Ne brûle point celui qui vécut sans remords.
Comme font l’oiseau noir, la fourmi, le reptile,
Ne le déchire point, ô Roi, ni ne le mords !
Mais plutôt de ta gloire éclatante et subtile
Pénètre-le, Dieu clair, libérateur des morts !


Au Bhâgavata-Purâna, il demanda les formes modernes de la pensée religieuse des Hindous. Il en tira les éléments d’une conception panthéiste de l’univers, magnifiquement symbolisée dans la description de Baghavat, ou Visnou, ou Hari, puisque sous ces trois noms, c’est le même dieu en qui s’incarne le monde :


Hari, le réservoir des inertes délices,
Dont le beau corps nageait dans un rayonnement,
Qui méditait le monde, et croisait mollement
Comme deux palmiers d’or ses vénérables cuisses…
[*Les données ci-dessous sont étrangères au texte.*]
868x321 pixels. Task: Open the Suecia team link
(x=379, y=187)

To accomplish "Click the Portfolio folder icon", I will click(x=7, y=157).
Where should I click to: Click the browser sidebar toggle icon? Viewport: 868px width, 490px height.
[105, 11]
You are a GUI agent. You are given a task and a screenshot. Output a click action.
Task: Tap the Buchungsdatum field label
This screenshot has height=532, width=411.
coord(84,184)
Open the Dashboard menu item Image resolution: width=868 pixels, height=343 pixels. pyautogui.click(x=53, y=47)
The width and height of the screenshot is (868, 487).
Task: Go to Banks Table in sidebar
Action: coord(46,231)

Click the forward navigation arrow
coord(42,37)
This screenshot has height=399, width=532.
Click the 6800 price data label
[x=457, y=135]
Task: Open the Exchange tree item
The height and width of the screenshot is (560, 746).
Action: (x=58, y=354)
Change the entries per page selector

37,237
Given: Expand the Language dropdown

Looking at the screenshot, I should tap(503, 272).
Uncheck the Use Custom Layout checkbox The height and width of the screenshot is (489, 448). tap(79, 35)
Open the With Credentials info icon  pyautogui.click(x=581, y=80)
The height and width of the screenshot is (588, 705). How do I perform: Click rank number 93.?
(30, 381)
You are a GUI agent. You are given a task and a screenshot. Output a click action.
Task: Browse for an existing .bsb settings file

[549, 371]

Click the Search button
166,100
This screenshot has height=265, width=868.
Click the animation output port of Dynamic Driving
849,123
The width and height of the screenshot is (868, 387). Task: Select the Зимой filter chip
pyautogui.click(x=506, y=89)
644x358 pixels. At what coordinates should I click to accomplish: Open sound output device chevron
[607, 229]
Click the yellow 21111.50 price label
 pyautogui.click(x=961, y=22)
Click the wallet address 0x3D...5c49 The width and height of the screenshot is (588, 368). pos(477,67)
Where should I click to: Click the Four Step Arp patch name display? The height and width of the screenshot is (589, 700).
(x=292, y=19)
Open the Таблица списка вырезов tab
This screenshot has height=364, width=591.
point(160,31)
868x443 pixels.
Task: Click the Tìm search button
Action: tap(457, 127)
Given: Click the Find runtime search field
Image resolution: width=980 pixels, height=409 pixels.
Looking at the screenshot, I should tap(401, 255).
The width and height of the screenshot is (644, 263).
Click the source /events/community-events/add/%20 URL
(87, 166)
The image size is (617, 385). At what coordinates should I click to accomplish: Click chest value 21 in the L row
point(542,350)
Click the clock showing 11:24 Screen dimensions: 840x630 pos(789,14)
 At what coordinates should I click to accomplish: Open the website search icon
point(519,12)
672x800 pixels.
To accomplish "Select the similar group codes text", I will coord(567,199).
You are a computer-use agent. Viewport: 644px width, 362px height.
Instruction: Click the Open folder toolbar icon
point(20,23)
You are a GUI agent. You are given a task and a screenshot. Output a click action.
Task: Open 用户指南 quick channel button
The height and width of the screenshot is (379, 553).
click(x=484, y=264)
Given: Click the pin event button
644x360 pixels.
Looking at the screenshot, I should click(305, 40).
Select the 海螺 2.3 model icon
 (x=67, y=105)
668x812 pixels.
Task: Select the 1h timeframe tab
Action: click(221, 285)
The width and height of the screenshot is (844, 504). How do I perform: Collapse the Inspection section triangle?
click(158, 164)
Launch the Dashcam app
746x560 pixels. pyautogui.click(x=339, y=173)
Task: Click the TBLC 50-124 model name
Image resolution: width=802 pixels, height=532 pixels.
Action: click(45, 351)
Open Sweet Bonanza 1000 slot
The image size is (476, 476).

À ses reins verdoyaient des forêts de bambous
Des lacs étincelaient dans ses paumes fécondes
Son souffle égal et pur faisait rouler les mondes.
Qui jaillissaient de lui pour s’y replonger tous.

Un Açvatha touffu l’abritait de ses palmes ;
Et dans la bienheureuse et sainte Inaction
Il se réjouissait de sa perfection,
Immobile, les yeux resplendissants, mais calmes.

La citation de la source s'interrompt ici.